__What to produce__
Your task is to write out all of the records once more, exactly.

__Records from a collection__
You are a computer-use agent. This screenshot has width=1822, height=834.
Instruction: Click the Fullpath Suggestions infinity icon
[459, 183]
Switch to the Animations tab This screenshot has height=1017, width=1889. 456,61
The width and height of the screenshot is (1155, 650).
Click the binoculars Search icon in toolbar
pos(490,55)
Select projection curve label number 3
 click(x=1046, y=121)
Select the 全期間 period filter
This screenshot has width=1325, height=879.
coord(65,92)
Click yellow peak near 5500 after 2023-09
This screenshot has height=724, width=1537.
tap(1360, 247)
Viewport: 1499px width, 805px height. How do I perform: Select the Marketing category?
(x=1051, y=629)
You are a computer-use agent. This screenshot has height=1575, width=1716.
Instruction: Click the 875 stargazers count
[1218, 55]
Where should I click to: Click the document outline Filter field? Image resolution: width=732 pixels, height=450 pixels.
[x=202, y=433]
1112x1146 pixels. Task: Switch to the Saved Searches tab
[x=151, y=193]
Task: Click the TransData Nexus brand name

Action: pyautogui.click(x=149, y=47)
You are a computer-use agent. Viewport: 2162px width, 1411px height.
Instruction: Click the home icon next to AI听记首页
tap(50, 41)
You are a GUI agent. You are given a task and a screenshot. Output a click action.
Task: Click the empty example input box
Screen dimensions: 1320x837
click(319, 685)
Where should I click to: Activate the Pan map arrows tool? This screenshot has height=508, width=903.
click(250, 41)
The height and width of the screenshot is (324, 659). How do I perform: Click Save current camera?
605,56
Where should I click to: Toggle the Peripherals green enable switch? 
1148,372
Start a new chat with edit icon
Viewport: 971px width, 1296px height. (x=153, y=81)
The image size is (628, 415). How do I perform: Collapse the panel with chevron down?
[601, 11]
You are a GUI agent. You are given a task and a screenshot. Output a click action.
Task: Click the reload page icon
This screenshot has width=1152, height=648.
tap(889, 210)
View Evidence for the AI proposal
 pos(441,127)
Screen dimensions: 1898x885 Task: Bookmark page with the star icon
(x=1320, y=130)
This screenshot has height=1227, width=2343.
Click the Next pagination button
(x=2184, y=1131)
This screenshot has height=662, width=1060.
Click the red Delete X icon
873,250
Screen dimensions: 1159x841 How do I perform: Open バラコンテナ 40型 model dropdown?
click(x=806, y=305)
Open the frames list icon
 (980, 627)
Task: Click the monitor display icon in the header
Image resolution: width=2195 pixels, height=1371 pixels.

__Written answer__
You are a computer-use agent. This screenshot has width=1822, height=834.
Instruction: Click the Fullpath Suggestions infinity icon
[459, 183]
Switch to the Animations tab This screenshot has height=1017, width=1889. 456,61
The width and height of the screenshot is (1155, 650).
Click the binoculars Search icon in toolbar
pos(490,55)
Select projection curve label number 3
 click(x=1046, y=121)
Select the 全期間 period filter
This screenshot has width=1325, height=879.
coord(65,92)
Click yellow peak near 5500 after 2023-09
This screenshot has height=724, width=1537.
tap(1360, 247)
Viewport: 1499px width, 805px height. How do I perform: Select the Marketing category?
(x=1051, y=629)
You are a computer-use agent. This screenshot has height=1575, width=1716.
Instruction: Click the 875 stargazers count
[1218, 55]
Where should I click to: Click the document outline Filter field? Image resolution: width=732 pixels, height=450 pixels.
[x=202, y=433]
1112x1146 pixels. Task: Switch to the Saved Searches tab
[x=151, y=193]
Task: Click the TransData Nexus brand name

Action: pyautogui.click(x=149, y=47)
You are a computer-use agent. Viewport: 2162px width, 1411px height.
Instruction: Click the home icon next to AI听记首页
tap(50, 41)
You are a GUI agent. You are given a task and a screenshot. Output a click action.
Task: Click the empty example input box
Screen dimensions: 1320x837
click(319, 685)
Where should I click to: Activate the Pan map arrows tool? This screenshot has height=508, width=903.
click(250, 41)
The height and width of the screenshot is (324, 659). How do I perform: Click Save current camera?
605,56
Where should I click to: Toggle the Peripherals green enable switch? 
1148,372
Start a new chat with edit icon
Viewport: 971px width, 1296px height. (x=153, y=81)
The image size is (628, 415). How do I perform: Collapse the panel with chevron down?
[601, 11]
You are a GUI agent. You are given a task and a screenshot. Output a click action.
Task: Click the reload page icon
This screenshot has width=1152, height=648.
tap(889, 210)
View Evidence for the AI proposal
 pos(441,127)
Screen dimensions: 1898x885 Task: Bookmark page with the star icon
(x=1320, y=130)
This screenshot has height=1227, width=2343.
Click the Next pagination button
(x=2184, y=1131)
This screenshot has height=662, width=1060.
Click the red Delete X icon
873,250
Screen dimensions: 1159x841 How do I perform: Open バラコンテナ 40型 model dropdown?
click(x=806, y=305)
Open the frames list icon
 (980, 627)
Task: Click the monitor display icon in the header
Image resolution: width=2195 pixels, height=1371 pixels.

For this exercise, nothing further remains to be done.